Screenshot grounding data:
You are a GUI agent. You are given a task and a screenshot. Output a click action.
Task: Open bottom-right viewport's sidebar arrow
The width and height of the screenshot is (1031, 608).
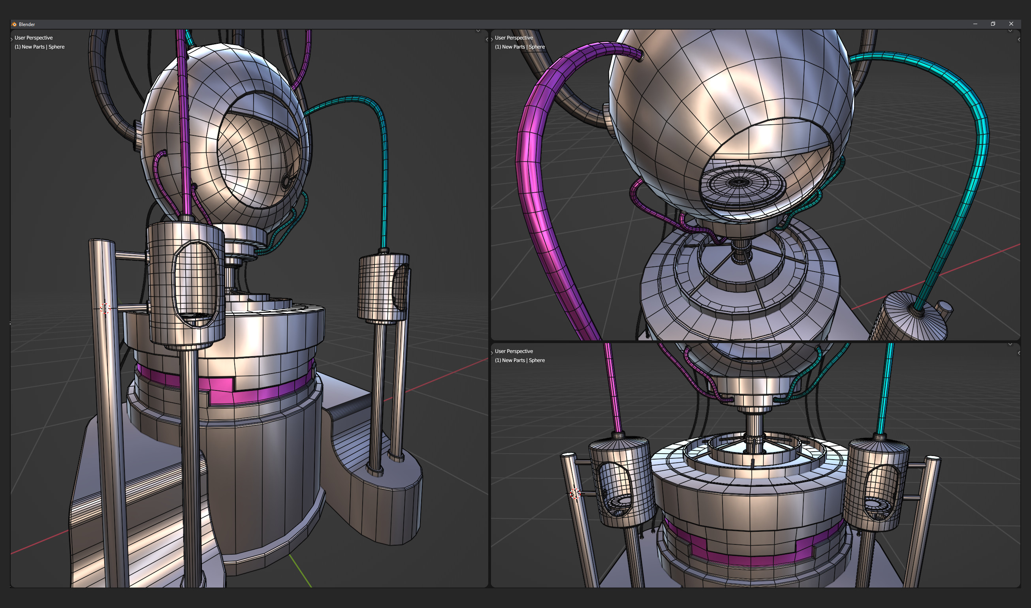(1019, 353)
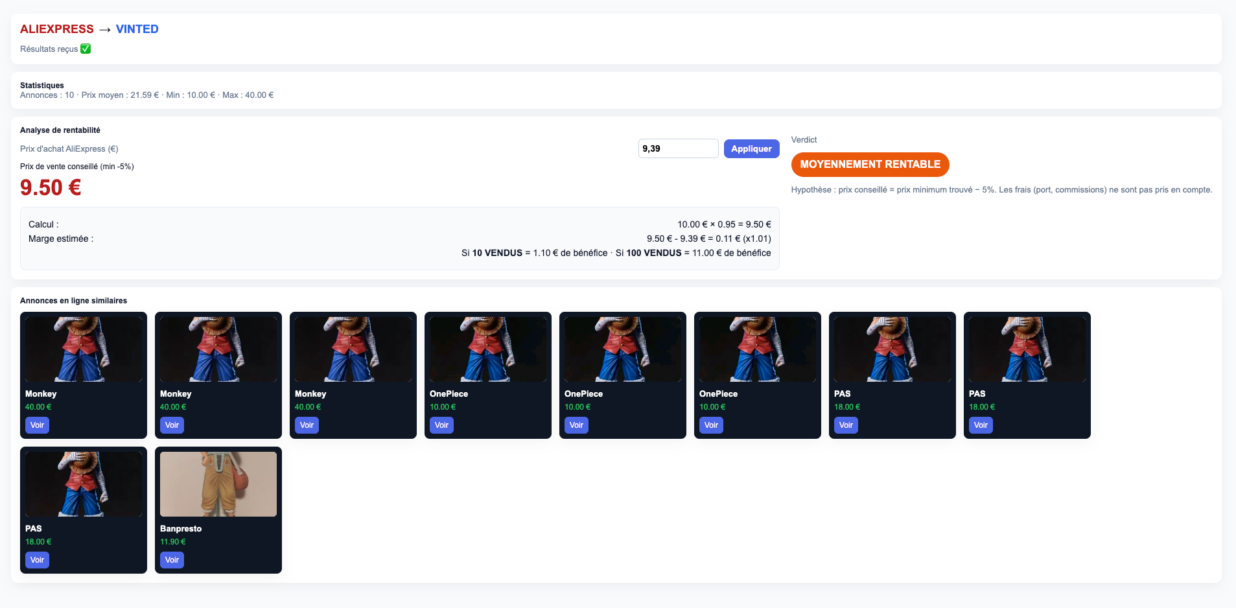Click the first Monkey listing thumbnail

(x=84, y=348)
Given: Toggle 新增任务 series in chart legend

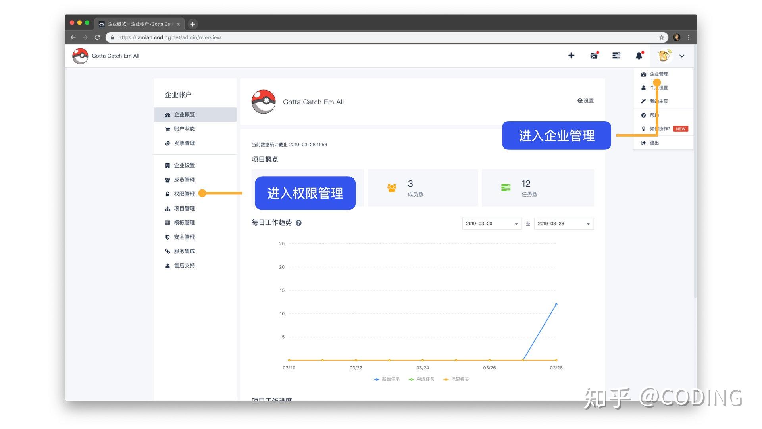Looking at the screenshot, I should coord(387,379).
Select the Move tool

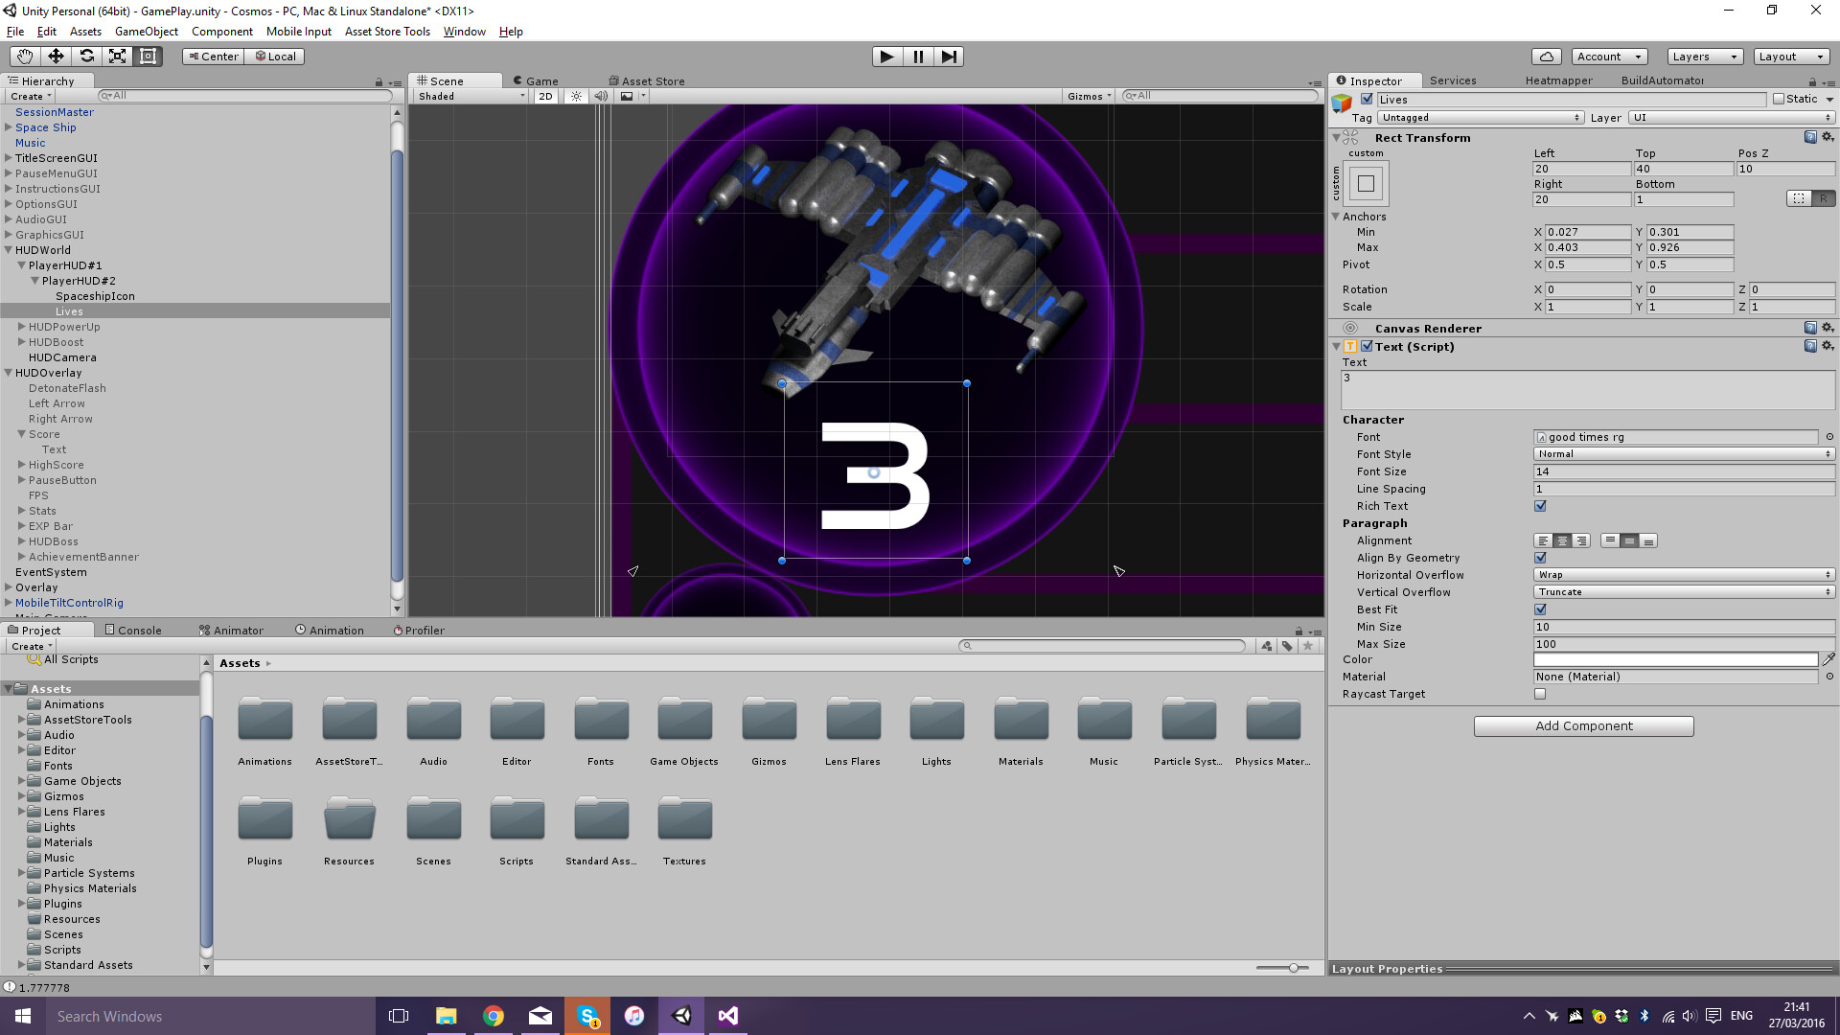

▶ ACTIVITY: Set down exactly, with no additions, each line from the line that includes "Given: Toggle 新增任务 series in chart legend" to the final line of the entries above; leave pictures out.

▶ SOLUTION:
Given: Toggle 新增任务 series in chart legend

Looking at the screenshot, I should coord(387,379).
Select the Move tool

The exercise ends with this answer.